Hello,
Let’s say I’ve created a dataset within a renku project with renku dataset create ds1
, to which I have added data after a first run: renku dataset add ds1 data/file1
.
I have now ran a new version of the analysis, and updated data/file1
on git lfs (that was automatic as the data/file1
was tracked). However, I don’t understand how to update ds1
so that it now contains the updated versoin of data/file1
. I’ve tried renku dataset update ds1 data/file1
, without success. Should I unlink and re-add ? That seems convoluted.
Thanks for your help,
Cyril
1 Like
Hi Cyril,
you can use renku dataset add --overwrite data/file1
to overwrite the existing file in the dataset with the new file.
Cheers,
Ralf
Thanks for the reply !
That does not seem to work:
Just to make it clear: the dataset still contains an old version of the file (september 16)
^
But the project clearly contains a new version of the file on git lfs
My guess would be that it actually is already updated, but that this isn’t clear from the way renku shows dataset files, nor does the update actually achieve what you want it to achieve.

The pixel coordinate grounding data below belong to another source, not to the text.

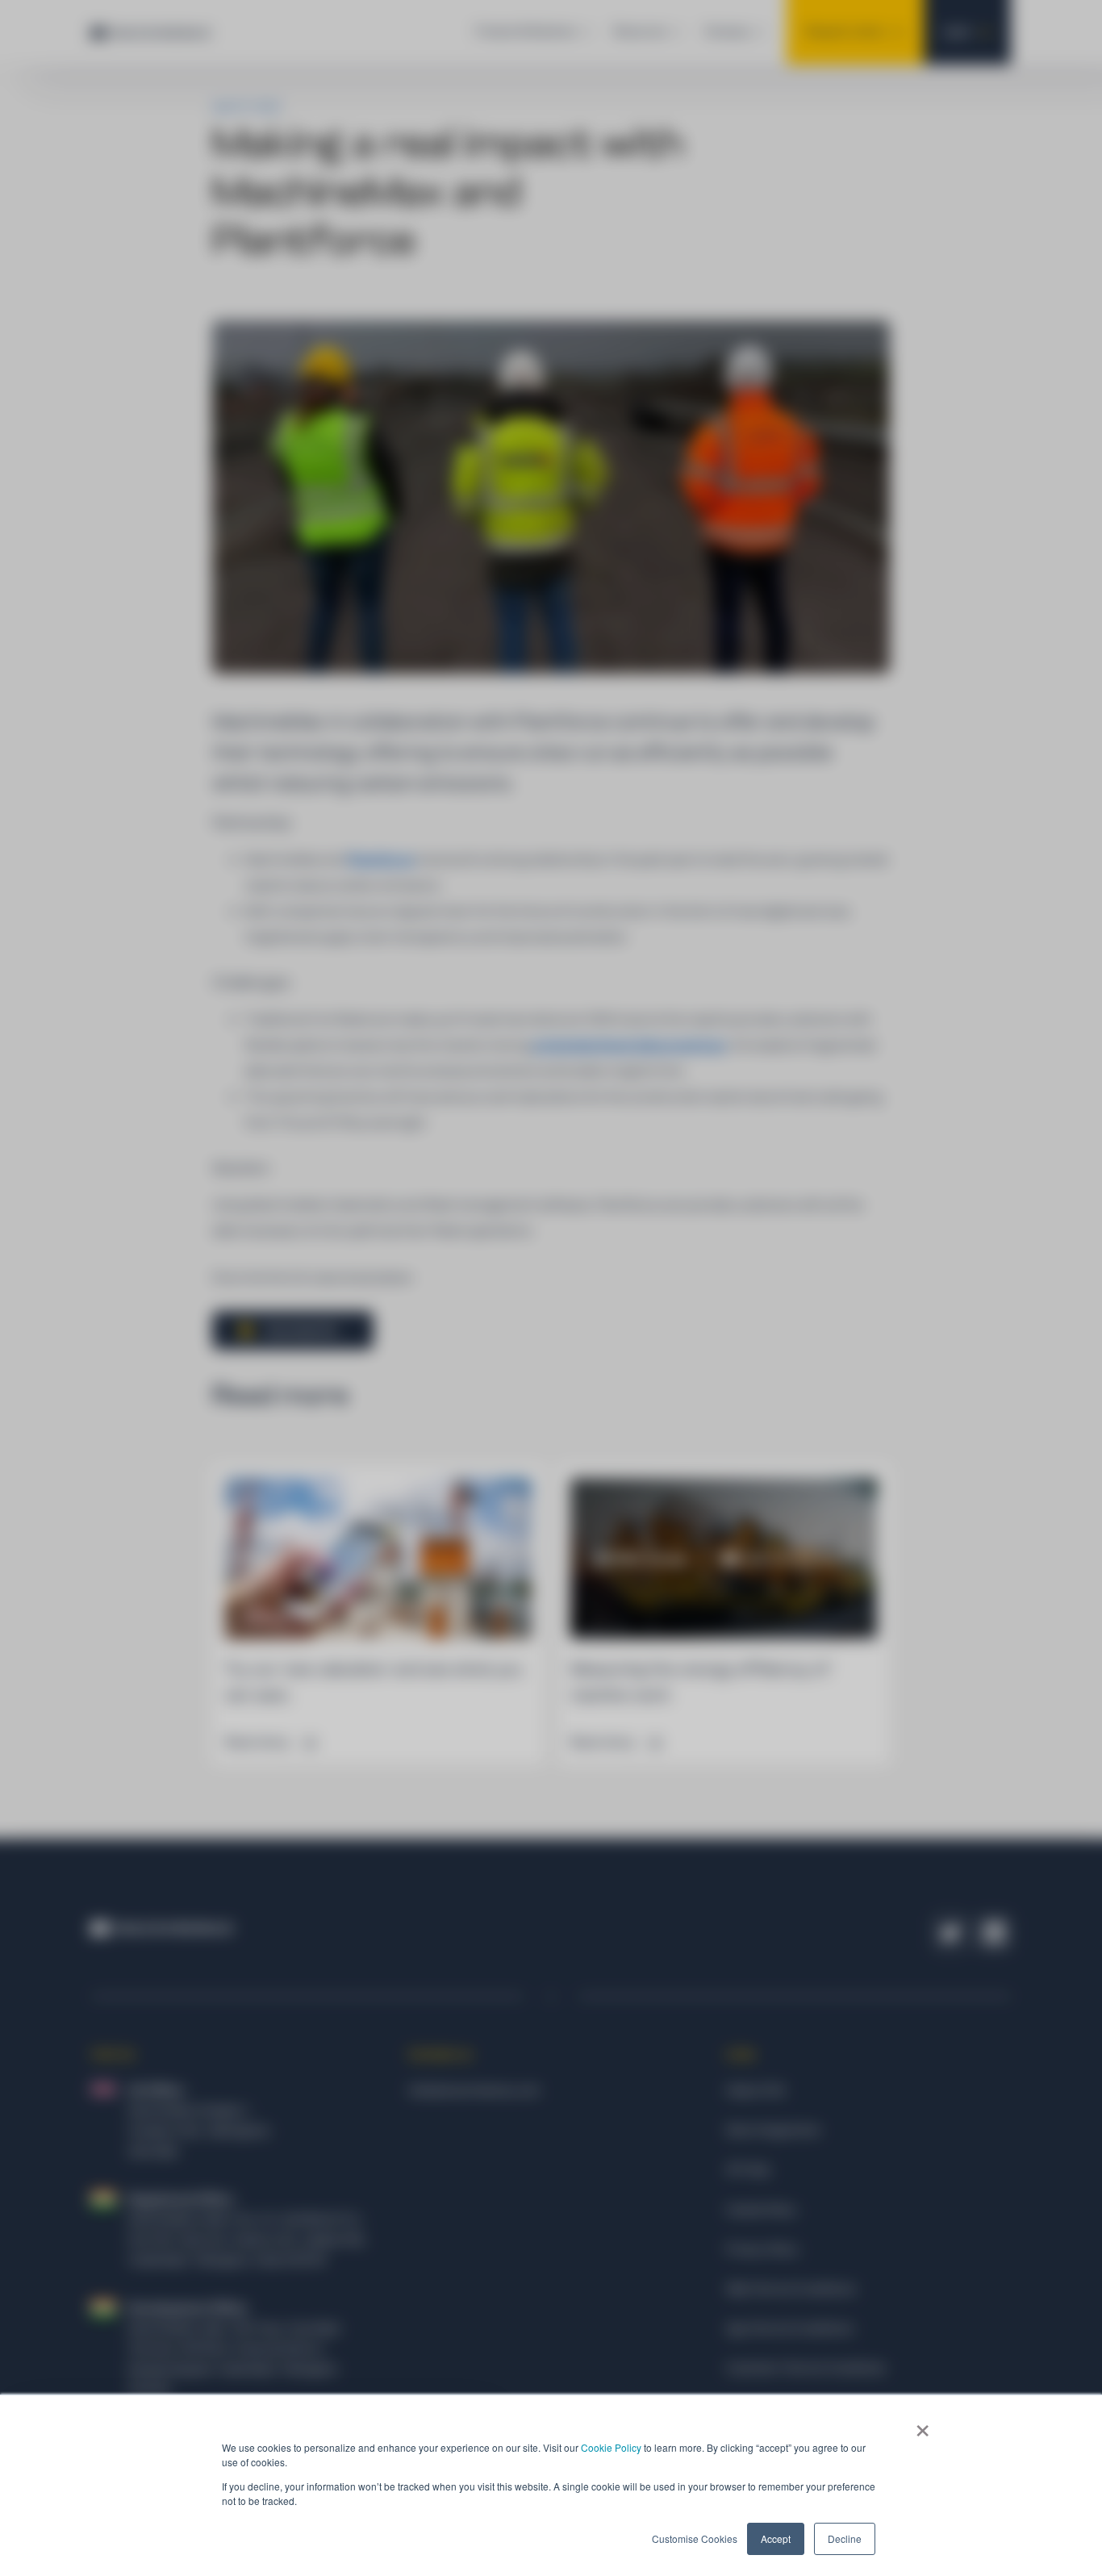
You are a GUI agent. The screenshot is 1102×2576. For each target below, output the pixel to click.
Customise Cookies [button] (694, 2538)
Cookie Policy (611, 2447)
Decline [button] (845, 2538)
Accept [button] (776, 2538)
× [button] (922, 2425)
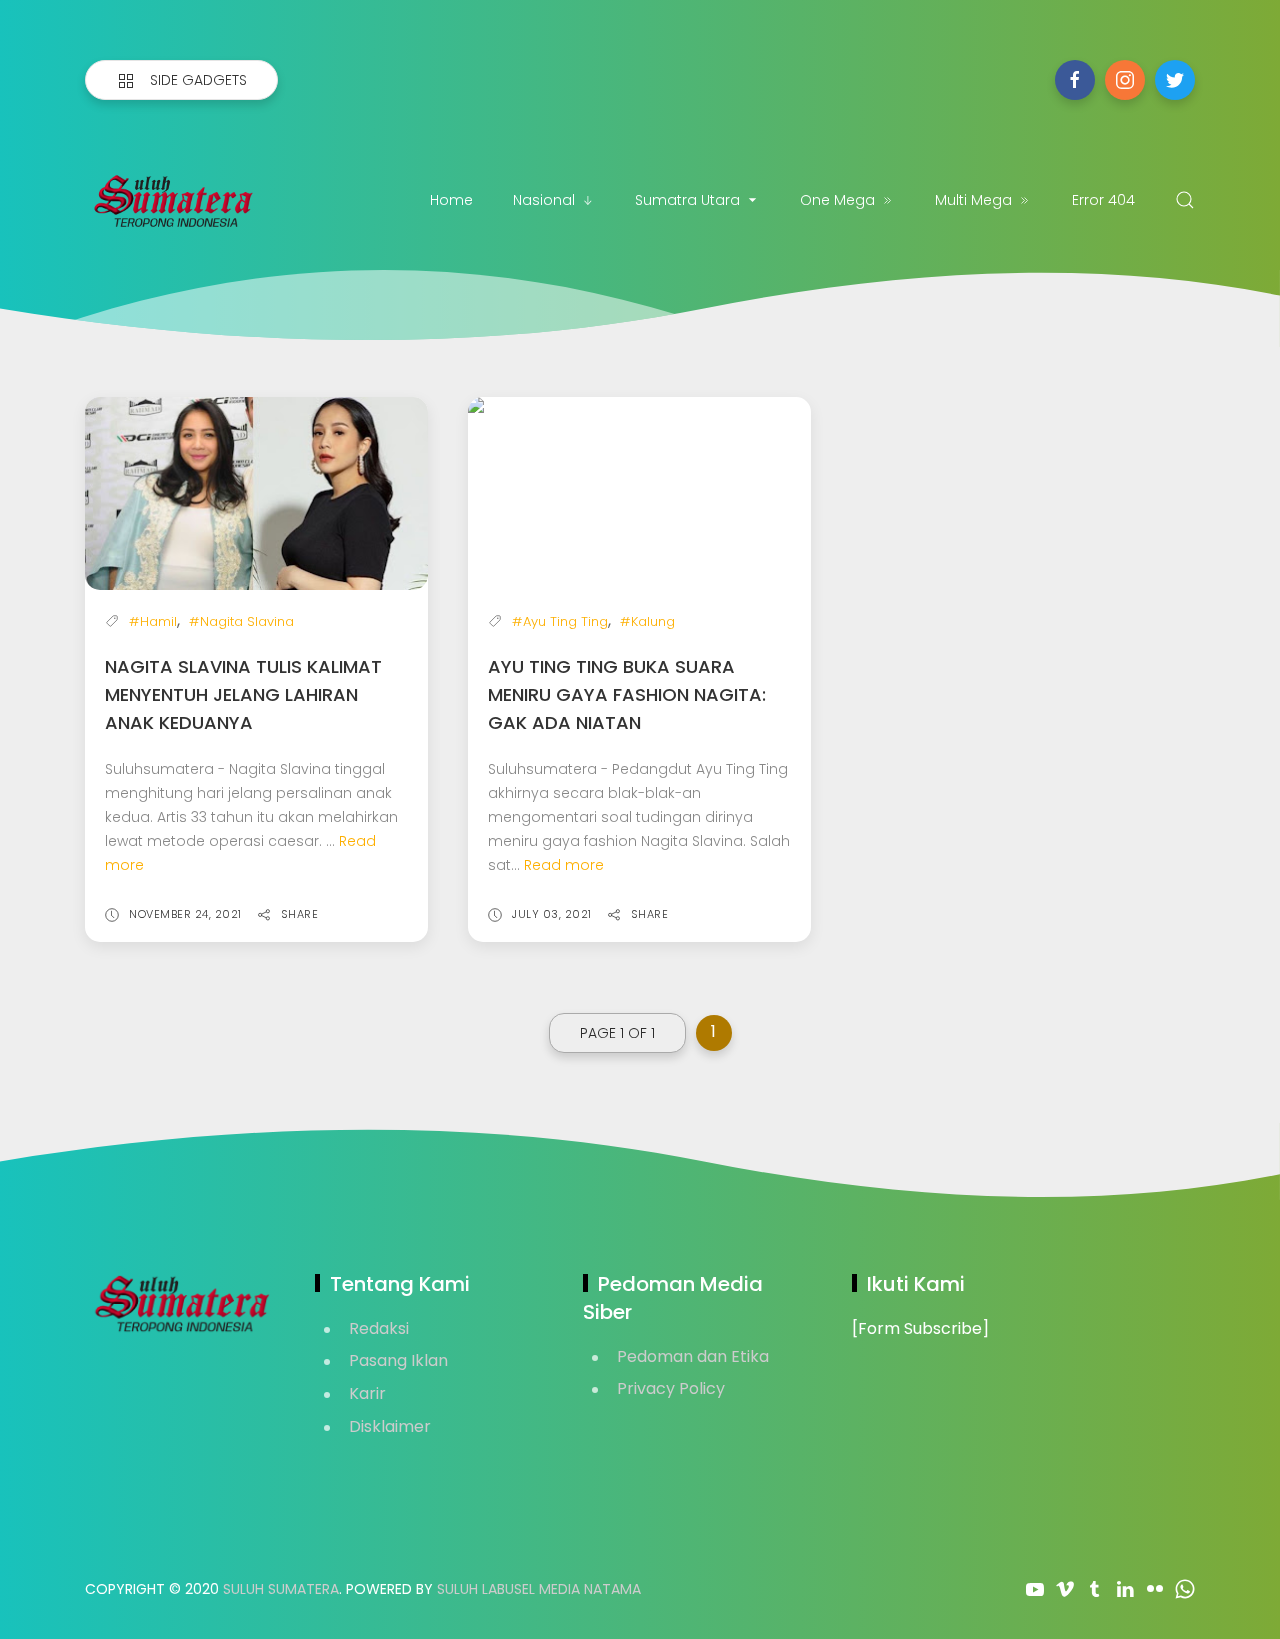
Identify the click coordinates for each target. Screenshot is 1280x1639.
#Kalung (647, 621)
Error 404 (1103, 200)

I’ve created an issue https://github.com/SwissDataScienceCenter/renku-python/issues/1531 to improve UX around this and properly support your use case.

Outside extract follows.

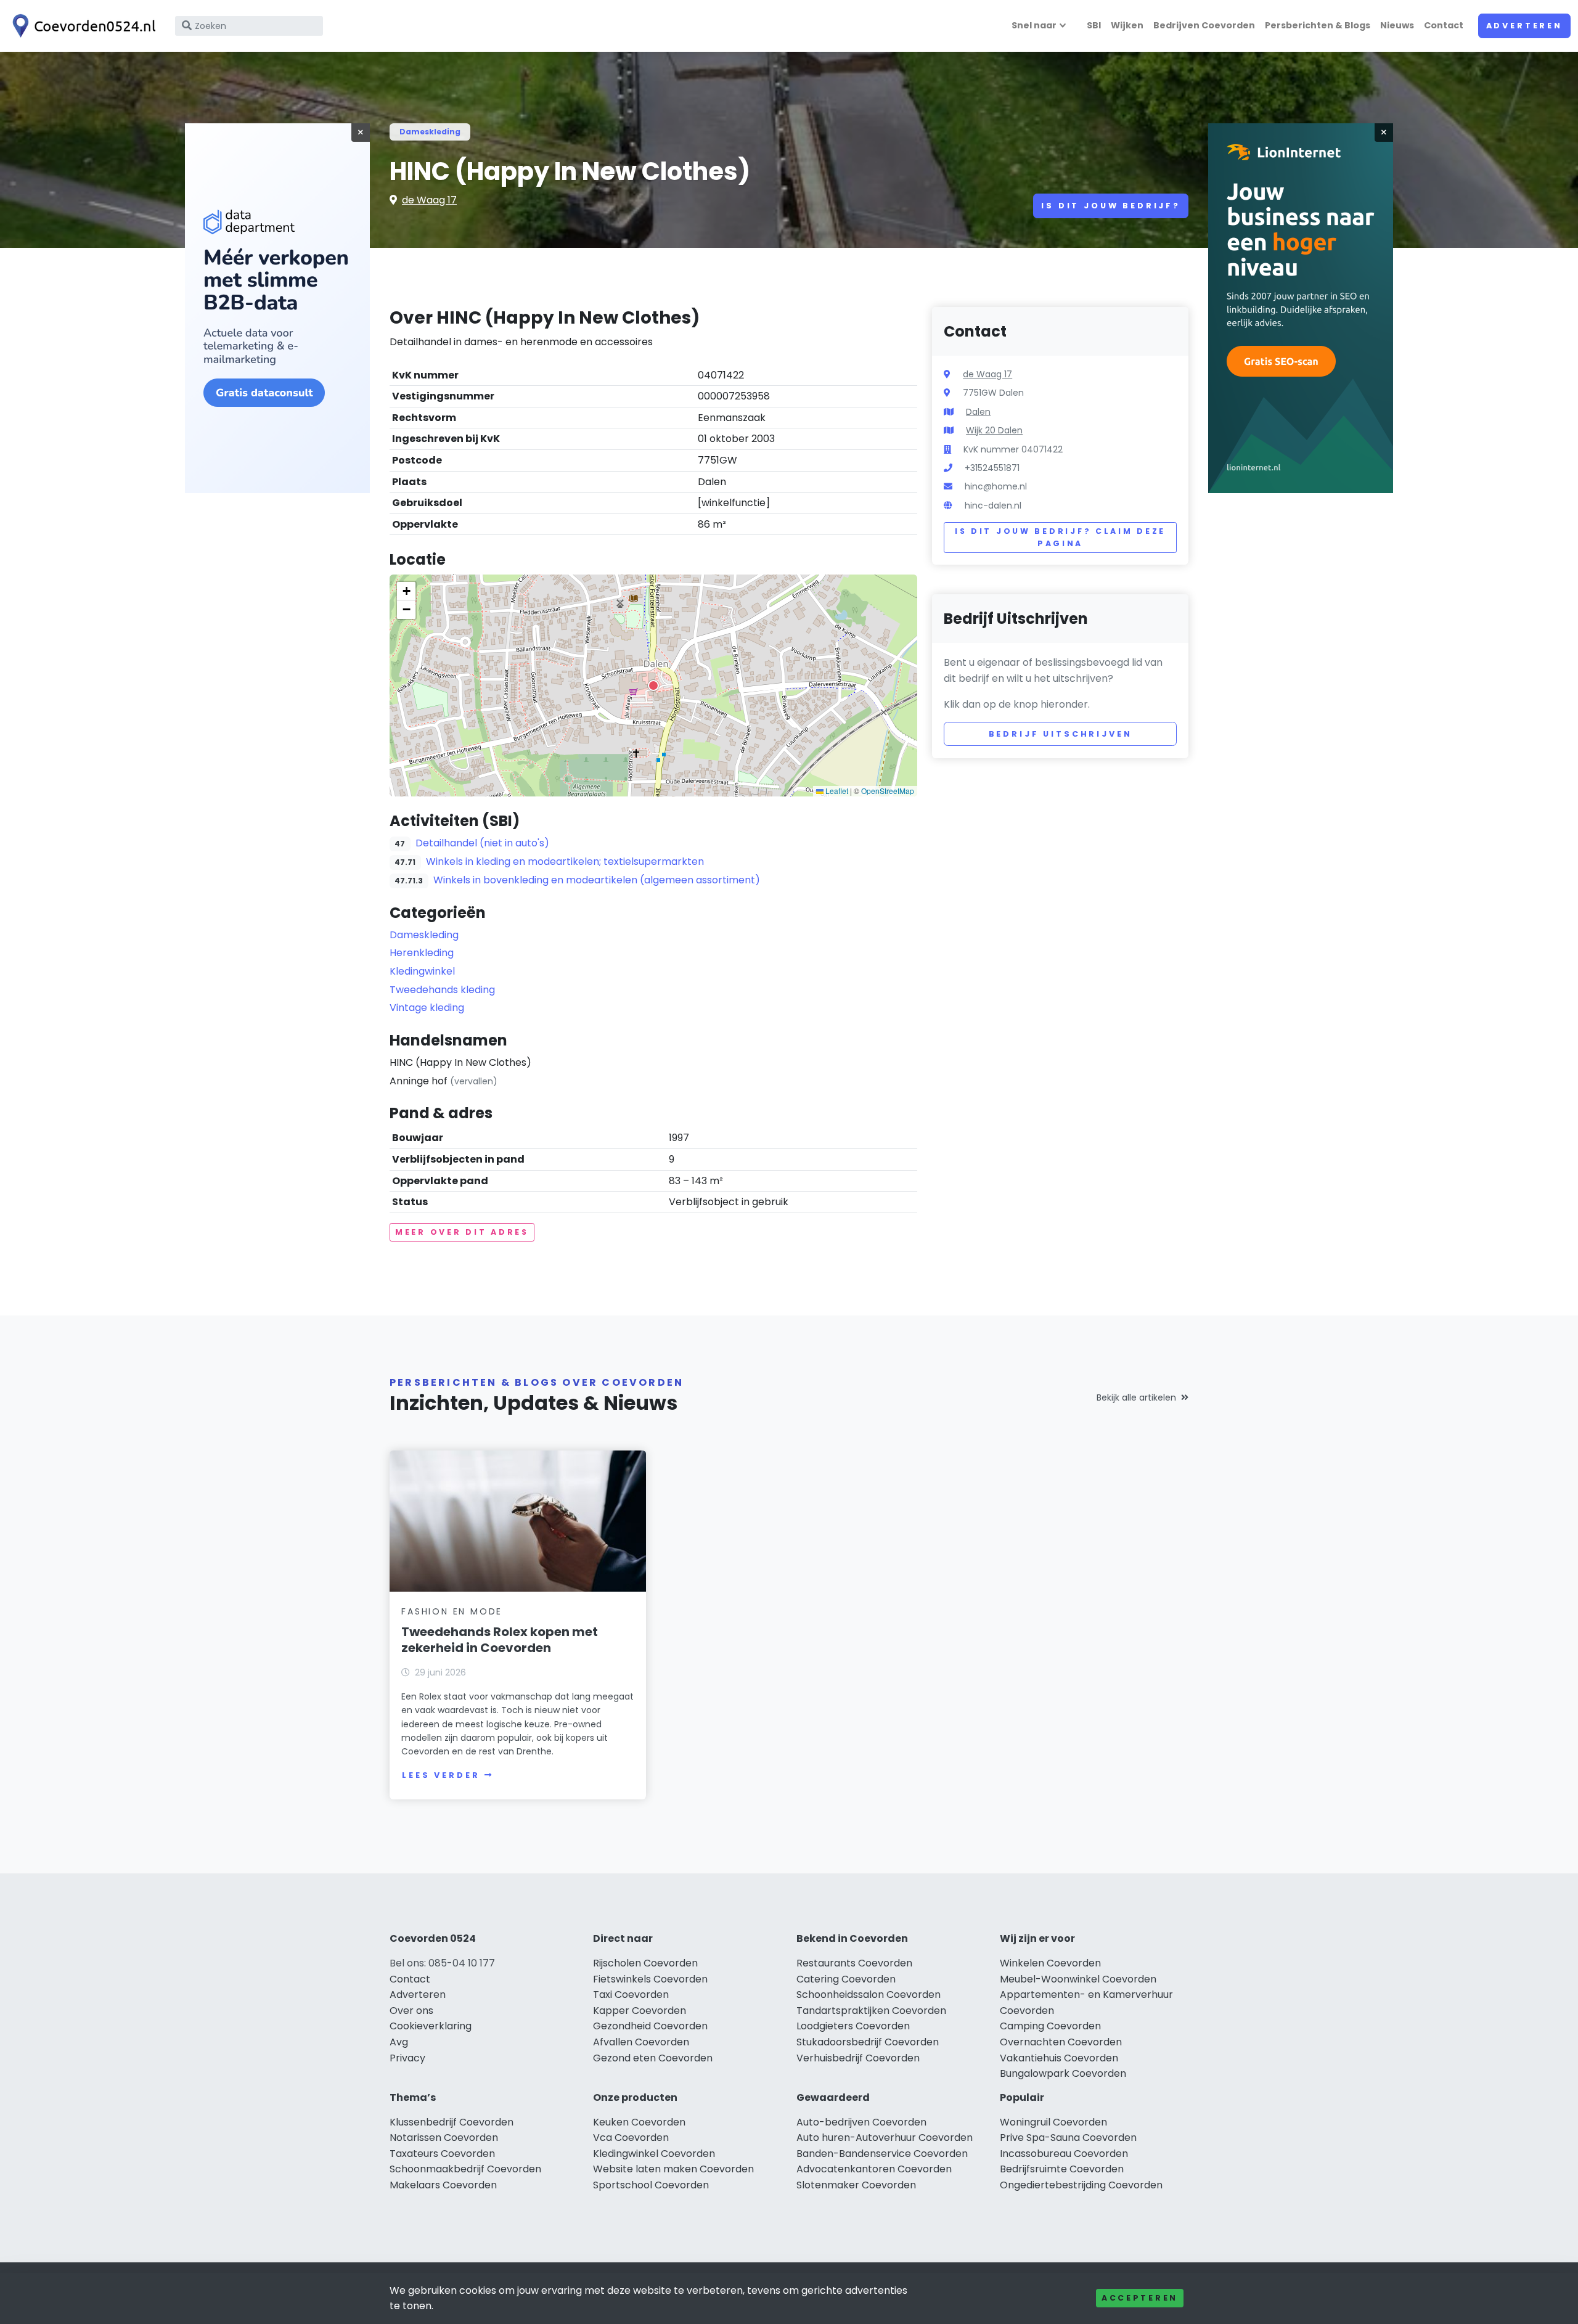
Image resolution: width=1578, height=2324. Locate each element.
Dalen (978, 412)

In the meantime, doing a renku dataset unlink
followed by a renku dataset add
is probably the best workaround.
Just confirming that renku dataset unlink
followed by renku dataset add
worked well. However, I was using that dataset as an import in another renku project. In this project, renku dataset update
did not do anything, the only way to get access to the new file was to renku dataset rm
and reimport.